El hombre ilustrado era una acumulación de cohetes, y fuentes, y personas, dibujados y coloreados con tanta minuciosidad que uno creía oír las voces y los murmullos apagados de las multitudes que habitaban su cuerpo. Cuando la carne se estremecía, las manitas rosadas gesticulaban, los labios menudos se movían, en los ojitos verdes y dorados se cerraban los párpados. Había prados amarillos y ríos azules, y montañas y estrellas y soles y planetas, extendidos por el pecho del hombre ilustrado como una vía láctea. Las gentes se dividían en veinte o más grupos, instalados en los brazos, los hombros, las espaldas, los costados, las muñecas y la parte alta del vientre. Se los veía en bosques de vello, escondidos en una constelación de pecas, o hundidos en las cavernas de las axilas, con ojos resplandecientes como diamantes. Cada grupo parecía dedicado a su propia actividad; cada grupo era toda una galería de retratos.[6]

El narrador, no obstante, se ocupa de dejar en claro que esas ilustraciones, por lo extraordinario de su confección, eran mucho más que simples tatuajes:

¿Cómo podría describir las ilustraciones? Si en lo mejor de su carrera el Greco hubiese pintado miniaturas, no mayores que tu mano, infinitamente detalladas, con sus colores sulfurosos y sus deformaciones, quizá hubiera utilizado para su arte el cuerpo de este hombre. Los colores ardían en tres dimensiones. Eran como ventanas abiertas a mundos luminosos. Aquí, reunidas en un muro, estaban las más hermosas escenas del universo. El hombre ilustrado era un museo ambulante. No era ésta la obra de esos ordinarios tatuadores de feria que trabajan con tres colores y un aliento que huele a alcohol. Era el trabajo de un genio; una obra vibrante, clara y hermosa.[7]
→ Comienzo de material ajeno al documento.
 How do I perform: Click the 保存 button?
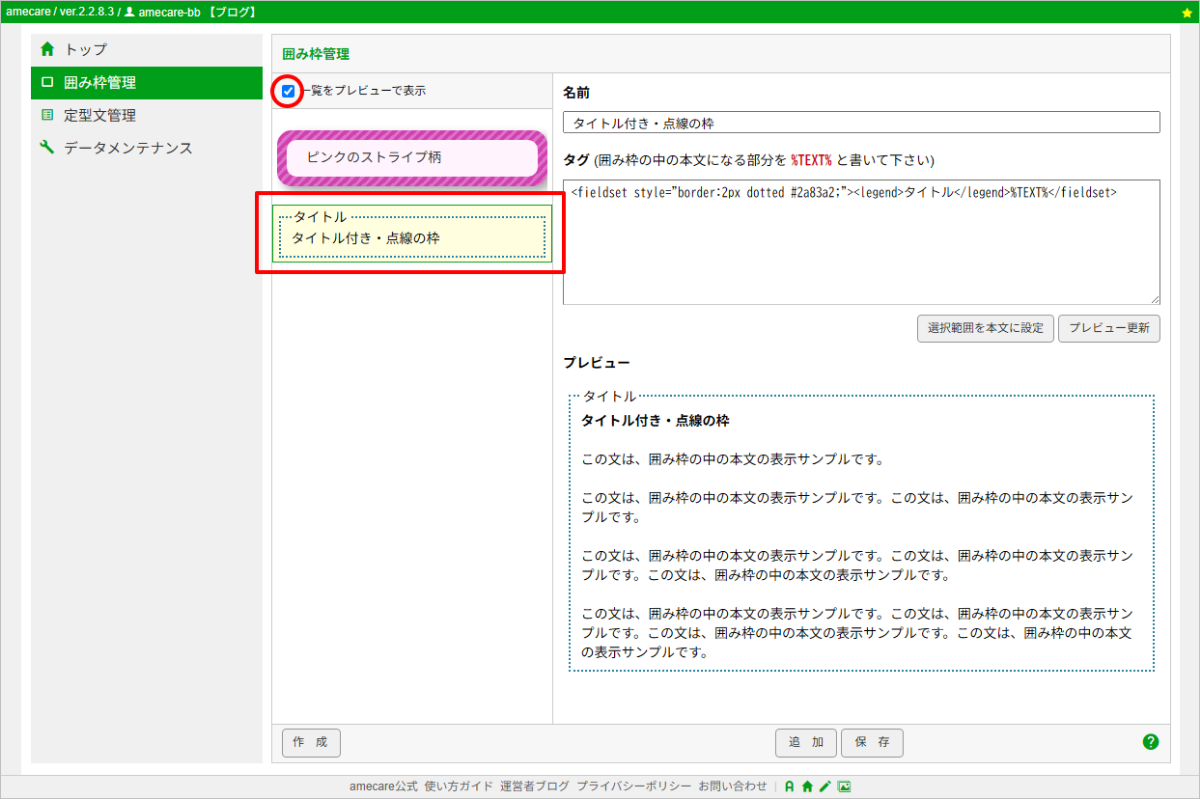[872, 743]
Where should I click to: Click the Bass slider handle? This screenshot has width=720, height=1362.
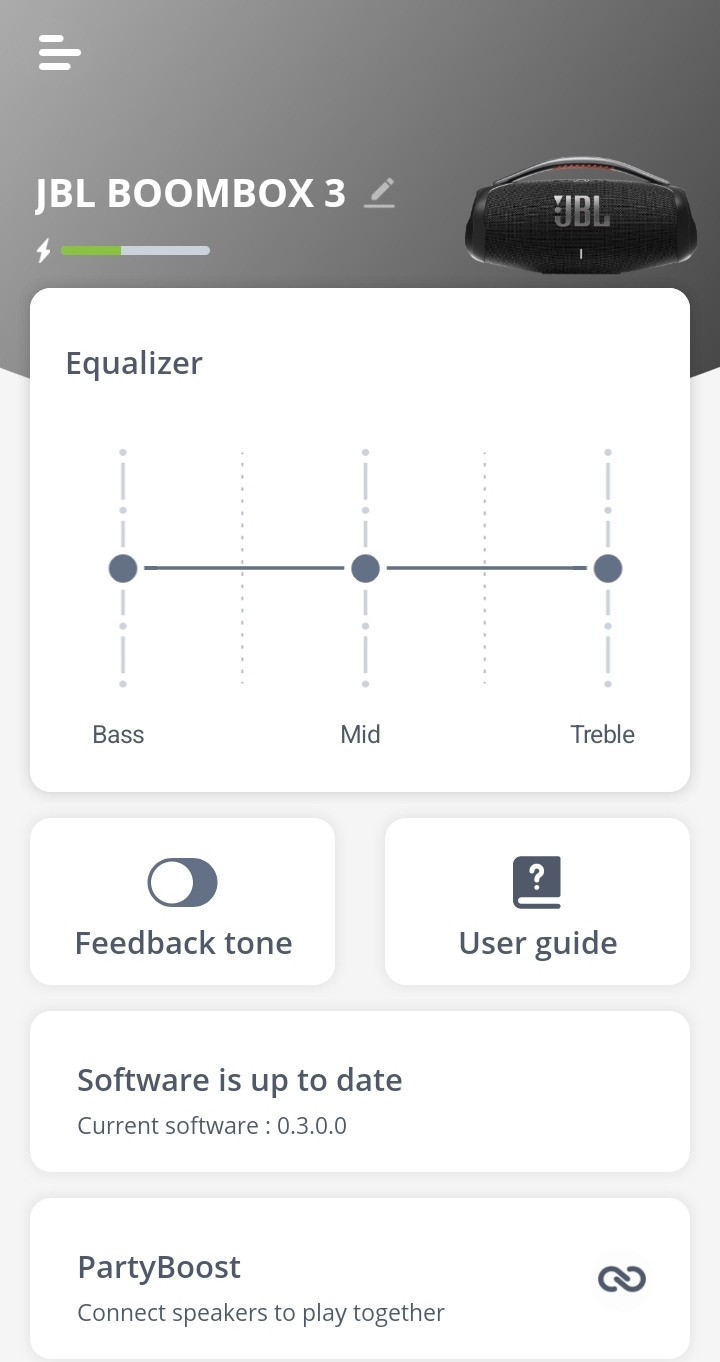click(x=123, y=569)
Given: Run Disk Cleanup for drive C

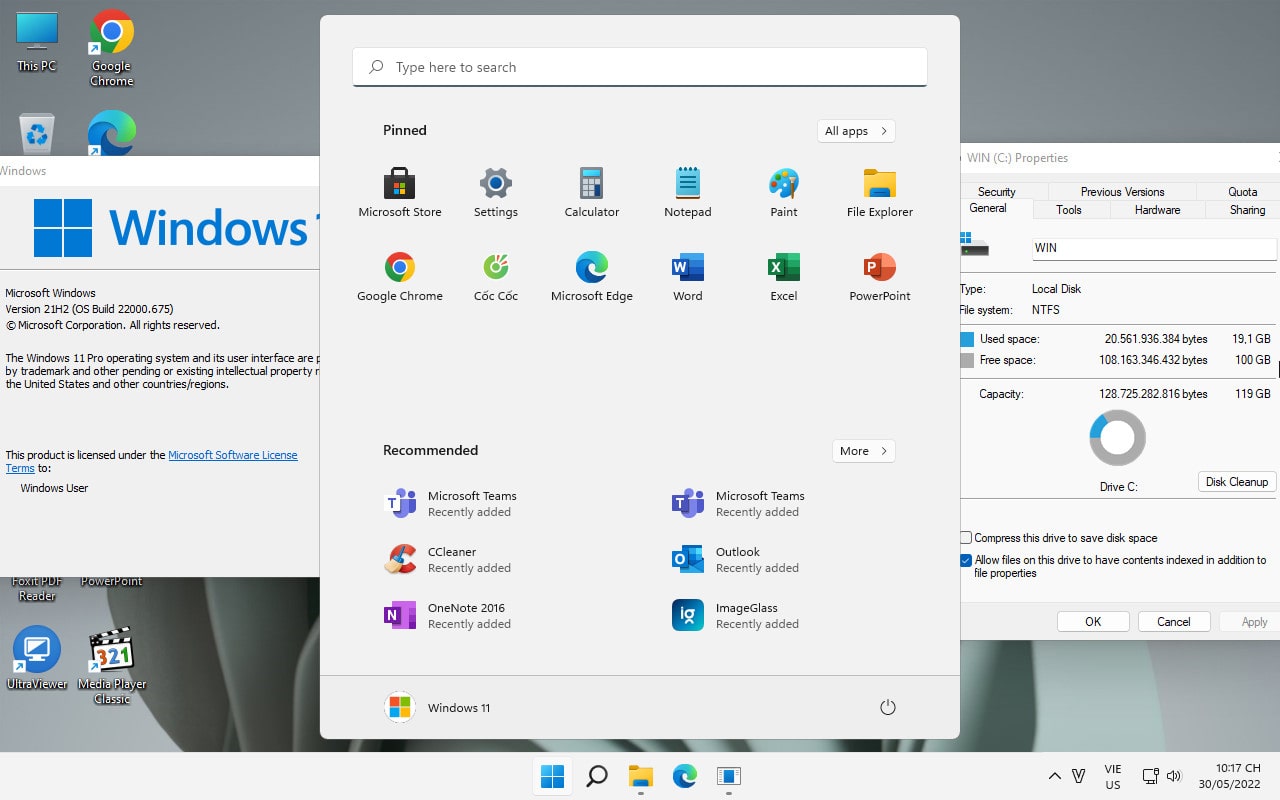Looking at the screenshot, I should point(1236,481).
Pero esas ilustraciones no eran geniales solo por el placer estético que le proporcionaban a quien las contemplaba, sino porque, por un prodigio que el lector tendrá que descubrir sumergiéndose en las páginas del libro, cobraban vida para contar un cuento (dieciocho, para ser exactos):

Las imágenes se movían. Una por vez, uno o dos minutos. Allí, a la luz de la luna, con el menudo tintineo de los pensamientos y las voces distantes como voces del mar, se desarrollaron los dramas. No sé si esos dramas duraron una hora o dos. Sólo sé que me quedé allí, inmóvil, fascinado, mientras las estrellas giraban en el cielo.
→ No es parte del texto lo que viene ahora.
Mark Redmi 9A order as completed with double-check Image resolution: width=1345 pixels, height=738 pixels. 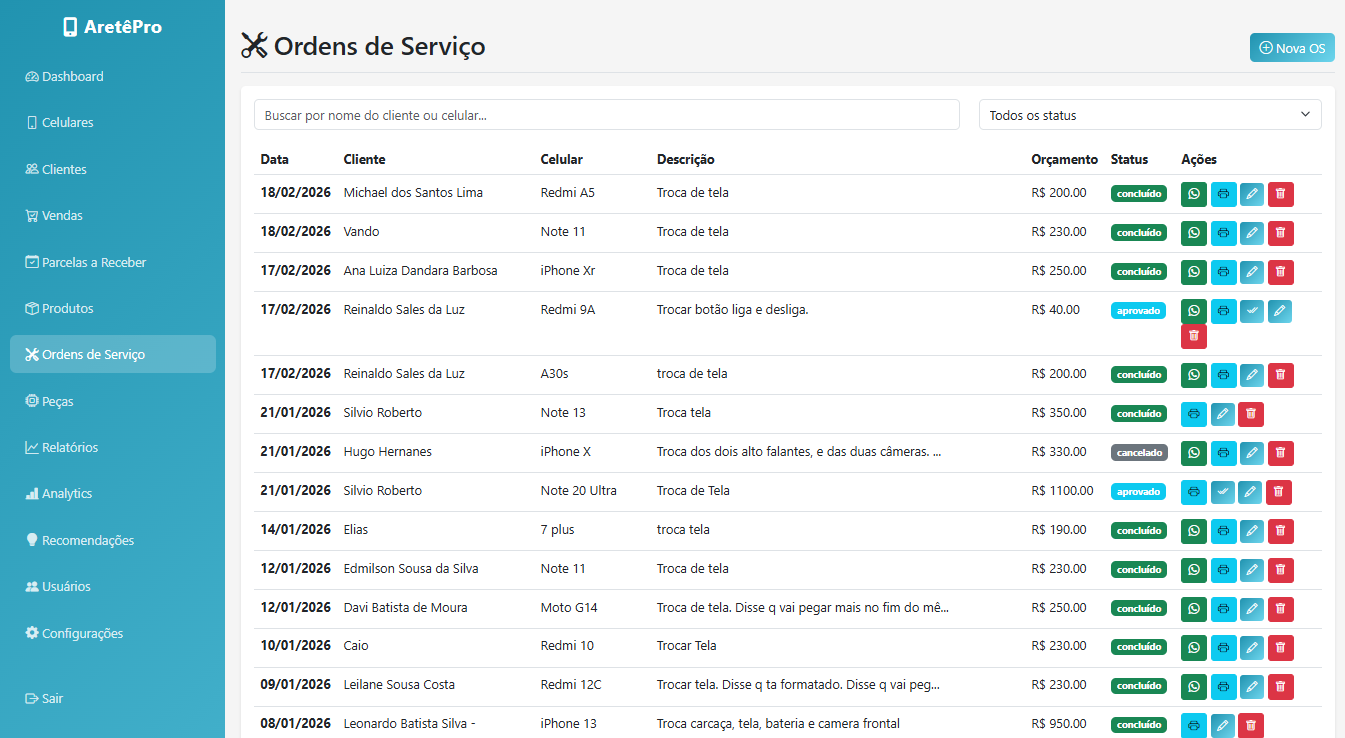tap(1252, 311)
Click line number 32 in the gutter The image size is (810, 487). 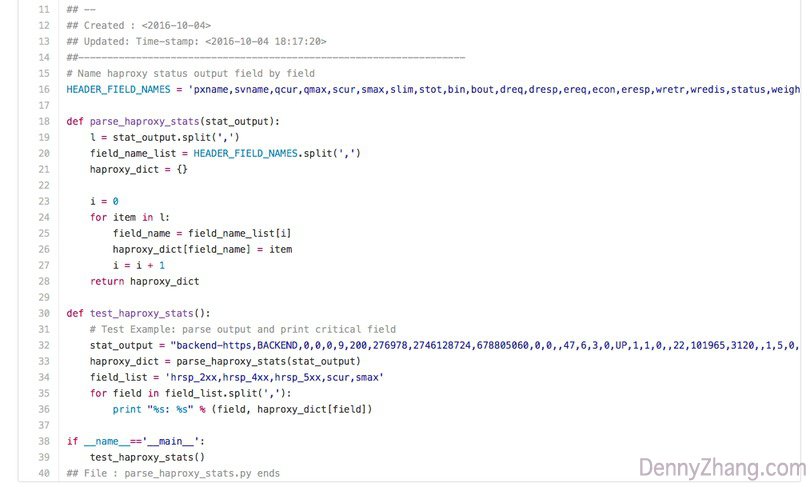(x=43, y=345)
Dieciocho ilustraciones, dieciocho cuentos. Los conté uno a uno.[8]

El hombre ilustrado, por tanto, es un libro que apela al recurso de la narración enmarcada, que es el mismo que vemos en Las mil y una noches, Los cuentos de Canterbury, de Geoffrey Chaucer y el, de Giovanni Boccaccio.

Esta obra, justamente, nos presenta dieciocho cuentos de ciencia ficción que son narrados por los tatuajes de un hombre misterioso, un hombre que logra demostrar, gracias a la admirable inventiva del autor de Fahrenheit 451, algo que ya de algún modo hemos sugerido al inicio de este artículo, esto es, que los tatuajes pueden también contar historias.

[1] Hermann Melville. Moby Dick, Madrid, Planeta, 1976.

[2] José Revueltas. El apando, México D. F., Ediciones Era, 2016.

[3] Los hombres que no amaban a las mujeres fue publicada por Ediciones Destino en junio de 2008; La chica que soñaba con una cerilla y un bidón de gasolina, en noviembre 2008, y La reina en el palacio de las corrientes de aire, en junio de 2009

[4] No casualmente, la adaptación hollywoodense de la primera novela de la trilogía se dio a conocer con el título de La chica del dragón tatuado.

[5] Tampoco esto es casual, pues Wasp es el seudónimo que usa Lisbeth como hacker, y wasp significa 'avispa' en inglés.

[6] Ray Bradbury. El hombre ilustrado, Barcelona, Minotauro, 2000.